Work order: Below are entries; output exactly the lines from the one with "Click the 安全 security shield icon" to the one with "The width and height of the screenshot is (335, 243).", both included, and nothing else.

____ Data provided

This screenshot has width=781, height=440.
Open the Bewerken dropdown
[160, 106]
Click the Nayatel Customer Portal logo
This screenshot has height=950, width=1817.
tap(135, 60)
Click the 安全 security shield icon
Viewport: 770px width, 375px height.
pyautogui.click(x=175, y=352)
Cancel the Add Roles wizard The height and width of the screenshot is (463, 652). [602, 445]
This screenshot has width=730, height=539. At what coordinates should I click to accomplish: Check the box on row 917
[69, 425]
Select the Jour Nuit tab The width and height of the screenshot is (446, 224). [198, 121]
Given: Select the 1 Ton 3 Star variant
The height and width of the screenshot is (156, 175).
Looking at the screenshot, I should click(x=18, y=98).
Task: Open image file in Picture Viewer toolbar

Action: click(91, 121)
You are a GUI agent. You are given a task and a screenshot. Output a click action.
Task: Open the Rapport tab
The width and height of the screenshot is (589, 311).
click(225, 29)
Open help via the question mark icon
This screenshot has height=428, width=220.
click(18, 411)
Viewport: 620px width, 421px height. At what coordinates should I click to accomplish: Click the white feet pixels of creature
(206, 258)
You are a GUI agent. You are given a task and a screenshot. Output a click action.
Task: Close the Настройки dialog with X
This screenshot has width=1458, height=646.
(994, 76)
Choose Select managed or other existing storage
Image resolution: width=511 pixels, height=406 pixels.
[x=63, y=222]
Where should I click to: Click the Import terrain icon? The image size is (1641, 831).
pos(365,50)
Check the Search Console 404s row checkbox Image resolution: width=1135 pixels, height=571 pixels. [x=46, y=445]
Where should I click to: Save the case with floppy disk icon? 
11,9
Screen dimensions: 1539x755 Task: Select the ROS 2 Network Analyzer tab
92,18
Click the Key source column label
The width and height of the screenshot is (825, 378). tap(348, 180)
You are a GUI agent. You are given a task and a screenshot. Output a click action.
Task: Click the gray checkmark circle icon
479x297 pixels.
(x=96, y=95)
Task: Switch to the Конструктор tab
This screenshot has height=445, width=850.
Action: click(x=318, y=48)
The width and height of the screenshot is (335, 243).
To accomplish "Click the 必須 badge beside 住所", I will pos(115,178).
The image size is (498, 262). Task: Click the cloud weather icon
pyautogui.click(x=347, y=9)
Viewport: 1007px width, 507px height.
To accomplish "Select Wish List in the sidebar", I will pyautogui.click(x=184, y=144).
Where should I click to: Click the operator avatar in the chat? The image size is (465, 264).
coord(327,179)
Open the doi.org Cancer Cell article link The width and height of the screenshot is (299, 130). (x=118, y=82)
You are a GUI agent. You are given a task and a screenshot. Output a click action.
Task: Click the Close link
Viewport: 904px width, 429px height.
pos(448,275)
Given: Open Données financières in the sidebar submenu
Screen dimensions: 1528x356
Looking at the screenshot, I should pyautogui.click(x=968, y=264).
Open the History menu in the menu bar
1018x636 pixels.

________

Solved problem:
Click the 安全 security shield icon
Viewport: 770px width, 375px height.
pyautogui.click(x=175, y=352)
Cancel the Add Roles wizard The height and width of the screenshot is (463, 652). [602, 445]
This screenshot has width=730, height=539. At what coordinates should I click to accomplish: Check the box on row 917
[69, 425]
Select the Jour Nuit tab The width and height of the screenshot is (446, 224). [198, 121]
Given: Select the 1 Ton 3 Star variant
The height and width of the screenshot is (156, 175).
Looking at the screenshot, I should click(x=18, y=98).
Task: Open image file in Picture Viewer toolbar

Action: click(91, 121)
You are a GUI agent. You are given a task and a screenshot. Output a click action.
Task: Open the Rapport tab
The width and height of the screenshot is (589, 311).
click(225, 29)
Open help via the question mark icon
This screenshot has height=428, width=220.
click(18, 411)
Viewport: 620px width, 421px height. At what coordinates should I click to accomplish: Click the white feet pixels of creature
(206, 258)
You are a GUI agent. You are given a task and a screenshot. Output a click action.
Task: Close the Настройки dialog with X
This screenshot has width=1458, height=646.
(994, 76)
Choose Select managed or other existing storage
Image resolution: width=511 pixels, height=406 pixels.
[x=63, y=222]
Where should I click to: Click the Import terrain icon? The image size is (1641, 831).
pos(365,50)
Check the Search Console 404s row checkbox Image resolution: width=1135 pixels, height=571 pixels. [x=46, y=445]
Where should I click to: Save the case with floppy disk icon? 
11,9
Screen dimensions: 1539x755 Task: Select the ROS 2 Network Analyzer tab
92,18
Click the Key source column label
The width and height of the screenshot is (825, 378). tap(348, 180)
You are a GUI agent. You are given a task and a screenshot. Output a click action.
Task: Click the gray checkmark circle icon
479x297 pixels.
(x=96, y=95)
Task: Switch to the Конструктор tab
This screenshot has height=445, width=850.
Action: click(x=318, y=48)
The width and height of the screenshot is (335, 243).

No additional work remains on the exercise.